[Supplied entries — start]

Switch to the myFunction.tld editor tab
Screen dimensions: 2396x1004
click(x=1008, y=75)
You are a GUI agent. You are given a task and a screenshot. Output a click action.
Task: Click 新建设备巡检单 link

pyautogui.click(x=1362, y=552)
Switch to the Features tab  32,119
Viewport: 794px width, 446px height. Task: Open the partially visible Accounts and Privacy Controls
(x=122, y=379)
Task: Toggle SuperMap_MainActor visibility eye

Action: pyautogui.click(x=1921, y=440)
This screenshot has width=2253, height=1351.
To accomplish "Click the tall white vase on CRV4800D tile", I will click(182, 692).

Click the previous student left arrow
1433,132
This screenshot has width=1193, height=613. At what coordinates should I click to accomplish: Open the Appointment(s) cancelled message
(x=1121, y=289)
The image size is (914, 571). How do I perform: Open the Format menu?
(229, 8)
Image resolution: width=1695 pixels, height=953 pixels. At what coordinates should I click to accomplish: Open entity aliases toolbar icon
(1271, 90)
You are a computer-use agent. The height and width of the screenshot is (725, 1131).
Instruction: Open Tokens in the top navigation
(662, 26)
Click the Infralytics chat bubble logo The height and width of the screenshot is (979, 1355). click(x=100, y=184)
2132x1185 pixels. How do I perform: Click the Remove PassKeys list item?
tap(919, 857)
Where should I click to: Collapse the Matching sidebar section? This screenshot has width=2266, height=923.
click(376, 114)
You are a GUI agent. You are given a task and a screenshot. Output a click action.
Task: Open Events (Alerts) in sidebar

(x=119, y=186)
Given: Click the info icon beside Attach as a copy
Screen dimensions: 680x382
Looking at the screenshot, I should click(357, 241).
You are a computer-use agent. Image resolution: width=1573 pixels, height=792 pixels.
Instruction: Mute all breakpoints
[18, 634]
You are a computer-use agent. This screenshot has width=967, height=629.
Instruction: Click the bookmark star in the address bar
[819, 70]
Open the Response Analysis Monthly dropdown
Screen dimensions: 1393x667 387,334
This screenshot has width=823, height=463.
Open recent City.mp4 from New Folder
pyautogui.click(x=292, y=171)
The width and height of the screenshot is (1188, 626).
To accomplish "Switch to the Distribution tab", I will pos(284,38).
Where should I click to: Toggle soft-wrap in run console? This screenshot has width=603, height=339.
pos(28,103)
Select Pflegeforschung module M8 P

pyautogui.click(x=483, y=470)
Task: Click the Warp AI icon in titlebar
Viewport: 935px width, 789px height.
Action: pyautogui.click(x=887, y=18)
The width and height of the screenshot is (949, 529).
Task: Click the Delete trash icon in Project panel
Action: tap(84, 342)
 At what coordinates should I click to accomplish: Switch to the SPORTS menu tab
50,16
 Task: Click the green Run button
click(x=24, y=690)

[Supplied entries — finish]

▸ Prompt: Would you write out all of the data exactly as given?

▸ Response to this exercise:
Switch to the myFunction.tld editor tab
Screen dimensions: 2396x1004
click(x=1008, y=75)
You are a GUI agent. You are given a task and a screenshot. Output a click action.
Task: Click 新建设备巡检单 link

pyautogui.click(x=1362, y=552)
Switch to the Features tab  32,119
Viewport: 794px width, 446px height. Task: Open the partially visible Accounts and Privacy Controls
(x=122, y=379)
Task: Toggle SuperMap_MainActor visibility eye

Action: pyautogui.click(x=1921, y=440)
This screenshot has width=2253, height=1351.
To accomplish "Click the tall white vase on CRV4800D tile", I will click(182, 692).

Click the previous student left arrow
1433,132
This screenshot has width=1193, height=613. At what coordinates should I click to accomplish: Open the Appointment(s) cancelled message
(x=1121, y=289)
The image size is (914, 571). How do I perform: Open the Format menu?
(229, 8)
Image resolution: width=1695 pixels, height=953 pixels. At what coordinates should I click to accomplish: Open entity aliases toolbar icon
(1271, 90)
You are a computer-use agent. The height and width of the screenshot is (725, 1131).
Instruction: Open Tokens in the top navigation
(662, 26)
Click the Infralytics chat bubble logo The height and width of the screenshot is (979, 1355). click(x=100, y=184)
2132x1185 pixels. How do I perform: Click the Remove PassKeys list item?
tap(919, 857)
Where should I click to: Collapse the Matching sidebar section? This screenshot has width=2266, height=923.
click(376, 114)
You are a GUI agent. You are given a task and a screenshot. Output a click action.
Task: Open Events (Alerts) in sidebar

(x=119, y=186)
Given: Click the info icon beside Attach as a copy
Screen dimensions: 680x382
Looking at the screenshot, I should click(357, 241).
You are a computer-use agent. Image resolution: width=1573 pixels, height=792 pixels.
Instruction: Mute all breakpoints
[18, 634]
You are a computer-use agent. This screenshot has width=967, height=629.
Instruction: Click the bookmark star in the address bar
[819, 70]
Open the Response Analysis Monthly dropdown
Screen dimensions: 1393x667 387,334
This screenshot has width=823, height=463.
Open recent City.mp4 from New Folder
pyautogui.click(x=292, y=171)
The width and height of the screenshot is (1188, 626).
To accomplish "Switch to the Distribution tab", I will pos(284,38).
Where should I click to: Toggle soft-wrap in run console? This screenshot has width=603, height=339.
pos(28,103)
Select Pflegeforschung module M8 P

pyautogui.click(x=483, y=470)
Task: Click the Warp AI icon in titlebar
Viewport: 935px width, 789px height.
Action: pyautogui.click(x=887, y=18)
The width and height of the screenshot is (949, 529).
Task: Click the Delete trash icon in Project panel
Action: tap(84, 342)
 At what coordinates should I click to accomplish: Switch to the SPORTS menu tab
50,16
 Task: Click the green Run button
click(x=24, y=690)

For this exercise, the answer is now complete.